» **Description of the task**: Write out, word for word, the stretch of the items below from the line containing "You are a GUI" through the end of the items, and leave the pictures out of your answer.

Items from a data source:
:::

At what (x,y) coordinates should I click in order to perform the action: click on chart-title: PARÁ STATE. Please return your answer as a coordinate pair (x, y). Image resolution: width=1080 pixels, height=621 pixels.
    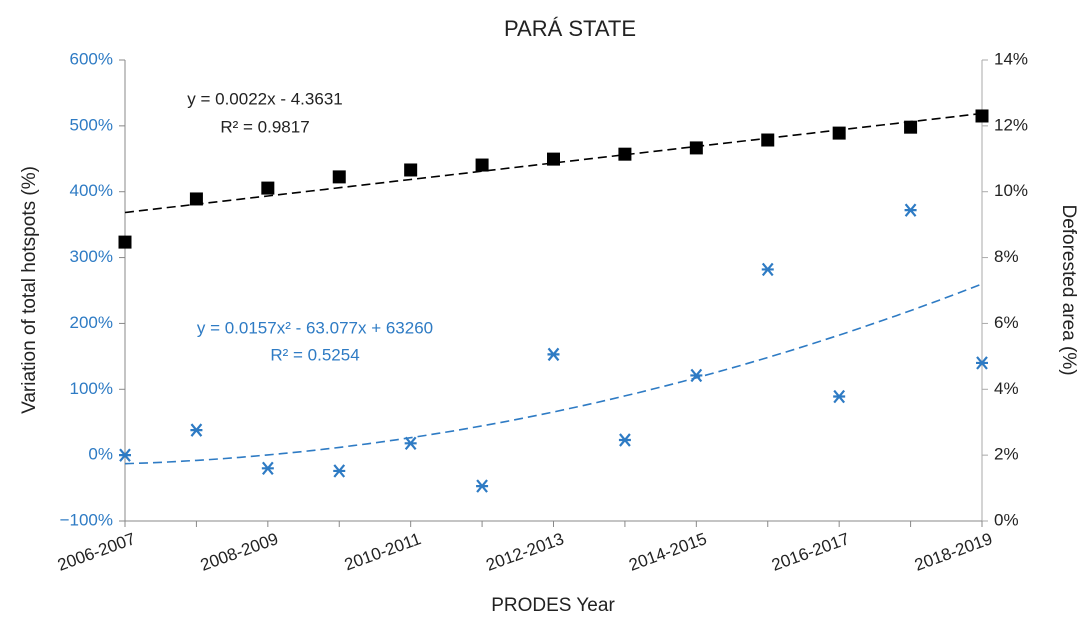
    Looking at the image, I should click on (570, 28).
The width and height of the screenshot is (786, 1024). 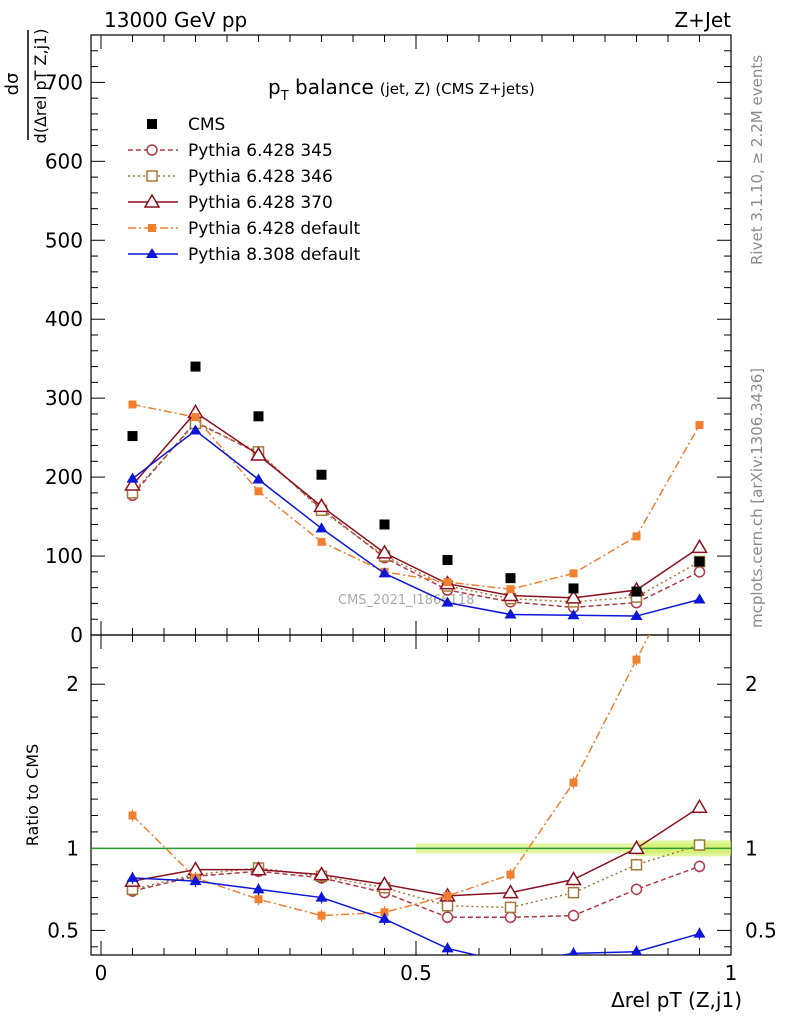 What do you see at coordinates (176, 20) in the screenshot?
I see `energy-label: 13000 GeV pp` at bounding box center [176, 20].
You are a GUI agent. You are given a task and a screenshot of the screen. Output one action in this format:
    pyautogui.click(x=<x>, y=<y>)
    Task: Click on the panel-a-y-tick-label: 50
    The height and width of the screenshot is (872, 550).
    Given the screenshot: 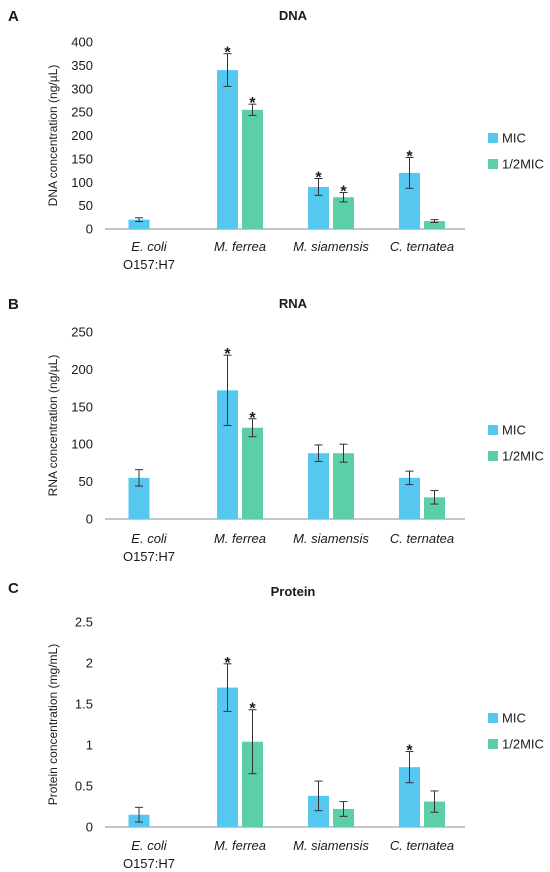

:::

» **Task solution**:
You are a GUI agent. You are given a task and a screenshot of the screen. Output one action in this format:
    pyautogui.click(x=<x>, y=<y>)
    Task: Click on the panel-a-y-tick-label: 50
    The height and width of the screenshot is (872, 550).
    Given the screenshot: 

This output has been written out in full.